## Start

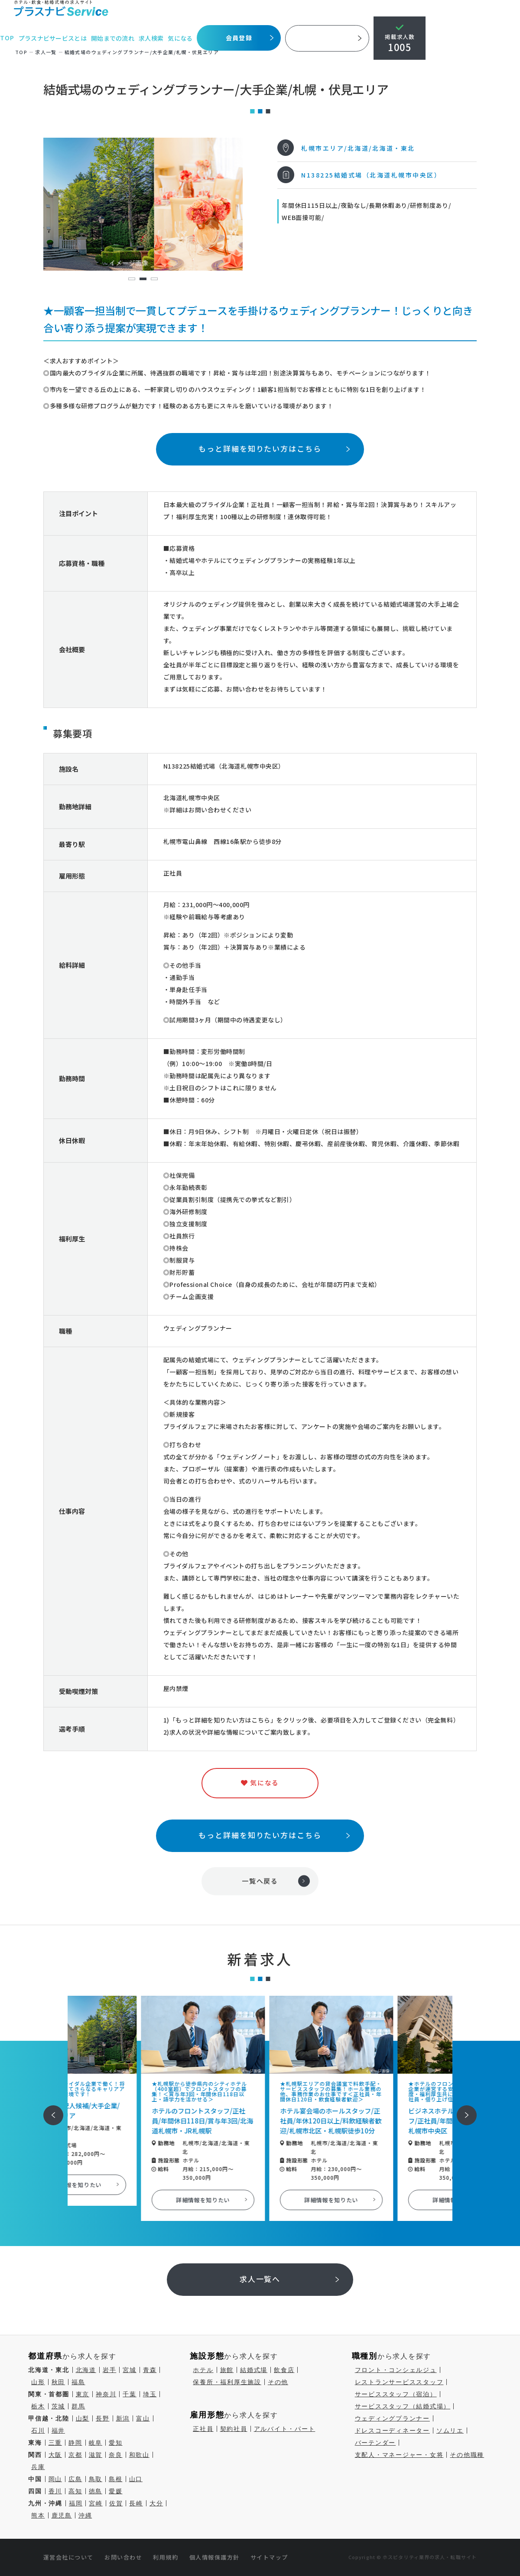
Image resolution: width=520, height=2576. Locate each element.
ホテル (203, 2369)
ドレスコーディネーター (392, 2430)
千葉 (129, 2394)
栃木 (38, 2406)
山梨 (83, 2418)
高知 (75, 2491)
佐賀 (116, 2503)
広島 (75, 2479)
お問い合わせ (123, 2557)
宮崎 (96, 2503)
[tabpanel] (143, 204)
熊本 (38, 2515)
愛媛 (116, 2491)
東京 (83, 2394)
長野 (103, 2418)
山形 (38, 2382)
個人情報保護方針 (214, 2557)
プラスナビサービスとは (54, 38)
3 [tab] (154, 279)
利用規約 (165, 2557)
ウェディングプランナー (392, 2418)
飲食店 (284, 2369)
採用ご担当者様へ (328, 38)
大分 (156, 2503)
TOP (7, 38)
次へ (462, 2109)
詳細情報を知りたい (132, 2185)
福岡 (76, 2503)
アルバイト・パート (284, 2428)
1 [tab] (131, 279)
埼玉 (150, 2394)
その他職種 (467, 2454)
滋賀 (96, 2454)
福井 (58, 2430)
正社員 (203, 2428)
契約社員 (233, 2428)
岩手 (110, 2369)
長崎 (136, 2503)
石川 (38, 2430)
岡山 (55, 2479)
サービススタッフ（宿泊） (396, 2394)
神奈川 (106, 2394)
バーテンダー (375, 2442)
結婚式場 (253, 2369)
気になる (181, 38)
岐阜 (96, 2442)
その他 (278, 2382)
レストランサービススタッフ (399, 2382)
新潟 (123, 2418)
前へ (48, 2109)
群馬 (78, 2406)
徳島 (96, 2491)
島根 (116, 2479)
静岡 (75, 2442)
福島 (78, 2382)
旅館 (227, 2369)
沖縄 (85, 2515)
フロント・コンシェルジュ (396, 2369)
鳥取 (96, 2479)
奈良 (116, 2454)
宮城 (129, 2369)
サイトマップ (269, 2557)
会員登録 (240, 37)
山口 (136, 2479)
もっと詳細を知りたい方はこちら (260, 448)
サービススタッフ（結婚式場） (403, 2406)
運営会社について (68, 2557)
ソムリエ (450, 2430)
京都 (75, 2454)
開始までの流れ (114, 38)
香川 (55, 2491)
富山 (143, 2418)
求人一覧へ (260, 2278)
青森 (150, 2369)
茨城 (58, 2406)
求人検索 (152, 38)
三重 (55, 2442)
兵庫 (38, 2466)
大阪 (55, 2454)
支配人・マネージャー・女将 (399, 2454)
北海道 (86, 2369)
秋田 (58, 2382)
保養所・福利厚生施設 (227, 2382)
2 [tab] (142, 279)
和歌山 (139, 2454)
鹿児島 (62, 2515)
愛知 (116, 2442)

## End

### Problem details
Please copy out every line of the listing above word for word, leaving out the pictures.

### The result
Image resolution: width=520, height=2576. Locate each element.
ホテル (203, 2369)
ドレスコーディネーター (392, 2430)
千葉 (129, 2394)
栃木 (38, 2406)
山梨 (83, 2418)
高知 (75, 2491)
佐賀 (116, 2503)
広島 (75, 2479)
お問い合わせ (123, 2557)
宮崎 (96, 2503)
[tabpanel] (143, 204)
熊本 (38, 2515)
愛媛 (116, 2491)
東京 (83, 2394)
長野 (103, 2418)
山形 (38, 2382)
個人情報保護方針 (214, 2557)
プラスナビサービスとは (54, 38)
3 [tab] (154, 279)
利用規約 (165, 2557)
ウェディングプランナー (392, 2418)
飲食店 (284, 2369)
採用ご担当者様へ (328, 38)
大分 (156, 2503)
TOP (7, 38)
次へ (462, 2109)
詳細情報を知りたい (132, 2185)
福岡 (76, 2503)
アルバイト・パート (284, 2428)
1 [tab] (131, 279)
埼玉 (150, 2394)
その他職種 (467, 2454)
滋賀 (96, 2454)
福井 (58, 2430)
正社員 (203, 2428)
契約社員 (233, 2428)
岩手 (110, 2369)
長崎 (136, 2503)
石川 (38, 2430)
岡山 (55, 2479)
サービススタッフ（宿泊） (396, 2394)
神奈川 (106, 2394)
バーテンダー (375, 2442)
結婚式場 (253, 2369)
気になる (181, 38)
岐阜 (96, 2442)
その他 (278, 2382)
レストランサービススタッフ (399, 2382)
新潟 (123, 2418)
前へ (48, 2109)
群馬 (78, 2406)
徳島 (96, 2491)
島根 (116, 2479)
静岡 (75, 2442)
福島 (78, 2382)
旅館 (227, 2369)
沖縄 (85, 2515)
フロント・コンシェルジュ (396, 2369)
鳥取 (96, 2479)
奈良 (116, 2454)
宮城 (129, 2369)
サイトマップ (269, 2557)
会員登録 (240, 37)
山口 (136, 2479)
もっと詳細を知りたい方はこちら (260, 448)
サービススタッフ（結婚式場） (403, 2406)
運営会社について (68, 2557)
ソムリエ (450, 2430)
京都 (75, 2454)
開始までの流れ (114, 38)
香川 (55, 2491)
富山 (143, 2418)
求人一覧へ (260, 2278)
青森 (150, 2369)
茨城 (58, 2406)
求人検索 (152, 38)
三重 (55, 2442)
兵庫 (38, 2466)
大阪 (55, 2454)
支配人・マネージャー・女将 (399, 2454)
北海道 (86, 2369)
秋田 (58, 2382)
保養所・福利厚生施設 (227, 2382)
2 [tab] (142, 279)
和歌山 (139, 2454)
鹿児島 (62, 2515)
愛知 (116, 2442)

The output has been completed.